Bir çok felsefeci ve sosyolog; insan - toplum - doğa ilişkilerini incelemiş ve kendince bir görüş ortaya atmıştır. Bunları açıklamak bu yazımın konusu değil ama şunu söyleyebilirim ki, benim gözümde bu bilim insanlarının çoğu, kendi yaşadığı toplumunun ve döneminin yapısından bir şekilde etkilenmiştir. Ve ne yazık, ki bu insanlar benim gözümde en temel sorun olan, insan aklını toplumsal yapı ve anlayışlar içerisine mahkum etme ona esir etme hatasından sıyrılamamıştır. Çünkü insan aklı en sert şekilde bunlardan dolayımsız, bağımsız ve tümel düzeyde işletilmelidir. Bunun başka bir yolu benim gözümde mümkün değildir. Düşünürlerin bir bölümü, insanın toplumsal bir varlık olduğu ve ancak onun içerisinde ahlaki eylemler gerçekleştirebileceği ön kabulünde bulunarak zaten başta hataya düşmüş, bir diğer bölümü de öyle olmasa bile onu araçsallaştırıp toplumsal yapı içerisinde gelişimde bulunabileceğini, insan aklının o yapı içerisinde varlığını sürdürebileceğini düşünerek ( ve bunu yaparken de çok ender istisnalar olabileceği göz önünde tutularak neredeyse hepsi, kendi toplumundan, kültüründen yoğun bir şekilde etkilenmiştir. ) nihai cevaplara asla ulaşamamıştır. (2) Ben iddia ediyorum ki insan aklı toplumsal hiçbir yapı içerisinde gelişemez, ona karşı gelişir.
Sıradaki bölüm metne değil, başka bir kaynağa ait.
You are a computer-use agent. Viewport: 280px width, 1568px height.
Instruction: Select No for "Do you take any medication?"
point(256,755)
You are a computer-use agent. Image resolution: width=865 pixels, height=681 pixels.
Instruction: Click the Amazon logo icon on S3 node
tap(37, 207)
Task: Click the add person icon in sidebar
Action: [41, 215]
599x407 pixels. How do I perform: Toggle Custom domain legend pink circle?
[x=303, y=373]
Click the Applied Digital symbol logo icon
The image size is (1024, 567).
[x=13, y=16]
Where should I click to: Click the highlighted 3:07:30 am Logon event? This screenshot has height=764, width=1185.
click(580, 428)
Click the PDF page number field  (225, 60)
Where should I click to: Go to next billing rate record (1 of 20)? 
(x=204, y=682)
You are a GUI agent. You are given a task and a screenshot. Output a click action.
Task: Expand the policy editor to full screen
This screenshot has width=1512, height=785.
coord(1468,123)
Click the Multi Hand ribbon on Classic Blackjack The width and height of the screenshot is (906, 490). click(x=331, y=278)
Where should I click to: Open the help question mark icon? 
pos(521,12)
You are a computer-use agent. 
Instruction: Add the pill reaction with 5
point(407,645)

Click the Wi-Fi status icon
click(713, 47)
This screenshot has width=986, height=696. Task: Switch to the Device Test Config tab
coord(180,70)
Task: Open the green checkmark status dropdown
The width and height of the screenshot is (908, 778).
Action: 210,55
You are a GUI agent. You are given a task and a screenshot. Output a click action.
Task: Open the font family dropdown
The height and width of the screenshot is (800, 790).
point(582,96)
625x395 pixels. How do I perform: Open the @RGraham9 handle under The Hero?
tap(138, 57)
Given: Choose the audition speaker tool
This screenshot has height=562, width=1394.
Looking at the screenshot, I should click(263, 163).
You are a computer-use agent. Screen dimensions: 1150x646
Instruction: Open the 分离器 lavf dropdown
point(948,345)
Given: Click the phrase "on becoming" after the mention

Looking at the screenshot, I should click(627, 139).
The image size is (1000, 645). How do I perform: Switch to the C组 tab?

Ve yine öne sürüyorum ki; insan toplumsal bir varlık değildir ve insan aklı onun içerisinde her zaman ve her yerde baskı altında tutulur. Böylelikle benim amacım da burada belirir. İnsan aklını esaretten kurtarmak...


AÇIKLAMALAR


(1) Bu konu temel tezimin duygular ile ilgili bölümünün konusudur. Orada daha detaylıca işlemeyi düşünüyorum. Ancak böyle bir konuyu yazabilmek zor, ürkütücü ve sıkıntılı bir durumdur. Çünkü duyguların, insan aklıyla açıklanabilmesi en üst seviyede olmadıkça pek mümkün değildir. Duygularına tamamen egemen olamayan, onunla savaşını nihai olarak zaferle sonlandıramayan insan aklı, onu açıklamaya da yetkili değildir. Çünkü böyle bir yazıda duyguların o yazıya hakim olma tehlikesi her zaman var olacaktır. Bunun için böyle bir konuyu ancak hazır olduğumda yazabilirim. Belki de hiç yazamam.

(2) Belirtmeliyim ki burada anlattığım durum zaten olması gereken ve olan, insan aklının gelişim sürecidir. Bu düşünürler de bu sürece katkı vermiştir. Zaten bu etkilenme durumunun teorime uygun olarak gelecek dünyasında azaldığını ve azalarak devam ettiğini gözlemlemekte ve düşünmekteyim. ( En azından gerçekten bunun hakkını veren sosyal bilimciler içerisinde ) Ayrıca matematik ve fen bilimciler, direkt olarak insan aklının saf alanında işlem yaptıkları için bu etkiden ayrıcalıklı şekilde muaf olurlar.